入金確認のメールは9月12日に届きました。
症例ごとに確認者・指導者(所属長・部門長・循環器科の医師など)の承認をもらう(2022.7.6~7.31)
最終オンライン登録したデータのPDFを開き印刷します。
提出用の症例報告書の症例ごとに確認者・指導者の承認(署名は手書き・施設名はゴム印等でも可)が必要になります。
提出物の手書きの訂正は不可なので、確認者・指導者からの指摘による修正は再度オンライン登録をして、新しいPDFデータを印刷して署名押印してもらう必要があります。

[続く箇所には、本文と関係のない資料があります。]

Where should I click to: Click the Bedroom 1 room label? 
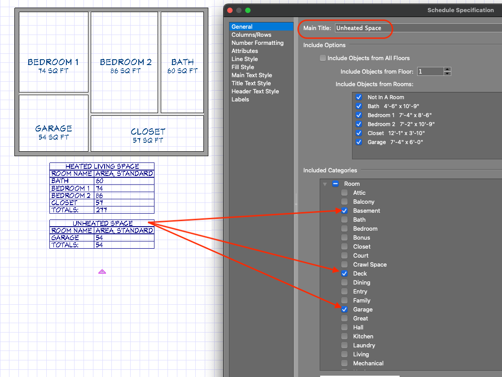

7月31日を過ぎるとオンライン登録が出来なくなるため、時間を考えて確認者・指導者に署名押印をお願いする必要があります。
必要書類の提出(2022.8.4)
受験申請書(写真の貼り付け・押印済み)
症例報告書5例(確認者・指導者の署名押印済み)
資格免許証のコピー
eラーニング修了証(ダウンロードしたものを印刷)
受験料(15000円)振込時のご利用明細票のコピー(私はネットバンキングで振込んだため、振込が確認できる画面のスクリーンショットを印刷)
上記を同封し、簡易書留で指定先に送りました。
症例報告書の審査結果の連絡(2022.11.10)
合否の結果を知らせるアクセス先がメールで届きました。
指定されたURLの画面で、ID(メールアドレス)とパスワードを入力しログインすると
「合格(書類審査通過)」
筆記試験の案内(2022.12.18(日)13:00~15:00)
このページが受験票のかわりとなるため、印刷して持参が必要とのこと。
「確認しました」を必ずクリックするよう案内があったため、しっかりクリックしました。
認定試験までの勉強法
2022.1月ぐらいから初版本を一通り読み、3月6日に巻末についてある「知識確認問題」をやってみました。

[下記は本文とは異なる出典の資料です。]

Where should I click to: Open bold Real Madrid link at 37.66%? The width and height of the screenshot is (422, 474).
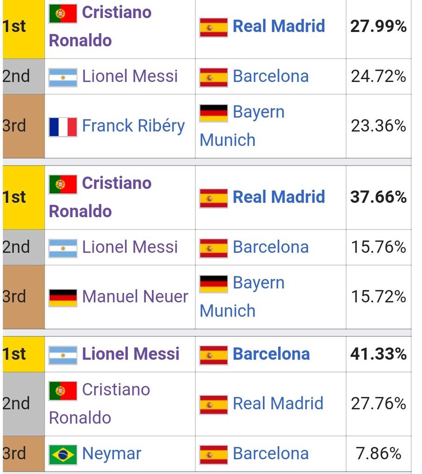pyautogui.click(x=279, y=197)
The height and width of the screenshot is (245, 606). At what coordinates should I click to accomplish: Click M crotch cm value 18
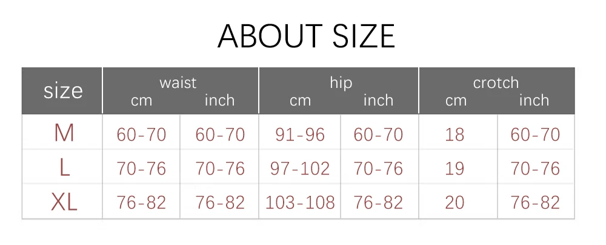pyautogui.click(x=455, y=135)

7割ぐらいの正解率でしたが、正解に偏りがあり、心不全の病態や心不全の原因疾患についての知識がめちゃめちゃ薄いことを認識できました。
2022.3.18に第2版が届いて、さっそく読み始めました。
「あれ、こんなこと書いてあったっけ」と初版本と内容を比べると、結構内容が変わっていることにびっくりしました。
表が差し替えられていたり、新しい項目が増えたり、初版本では太字で書かれているのに第2版ではそうではない、などなど。
このように初版と第2版とを比べて、それぞれのガイドブックに「追加」「削除」「太線消す」「太線追加」などを書き込み、eラーニング学習の予習復習に生かせるように、後で確認できるようにしておきました。
第2版の「知識確認問題」は、しっかり学習してからと思い、eラーニングを終えてからやることにしました。
4月からのeラーニングでは、単元ごとの動画を見る前に、その単元のガイドブックの内容を一読してから動画を見るようにしてました。
ガイドブックに書かれていない内容があれば随時動画を止め、ガイドブックの空いている場所に書き込みました。
eラーニング学習でもあまりイメージが湧かないようなところは、「YouTube」を検索して補習しました。
4月14日にeラーニングを終え、第2版の「知識確認問題」をやってみました。
7割ぐらいの正解率で、初版本と変わりない結果でした。たぶん出題者がひっかけたいところに引っかかった感じですね。
抑えるべきポイントが見えてきた感じがしました。
症例報告書を作成する際も、適宜ガイドブックやeラーニング動画を参考にしました。
7月6日に症例報告書の入力が終わり、11月10日の症例報告の審査結果が出るまでの間は、日々の患者さんに対する管理や指導を行う際に、ときどきガイドブックを参考にした程度で、試験のために勉強時間をとることはありませんでした。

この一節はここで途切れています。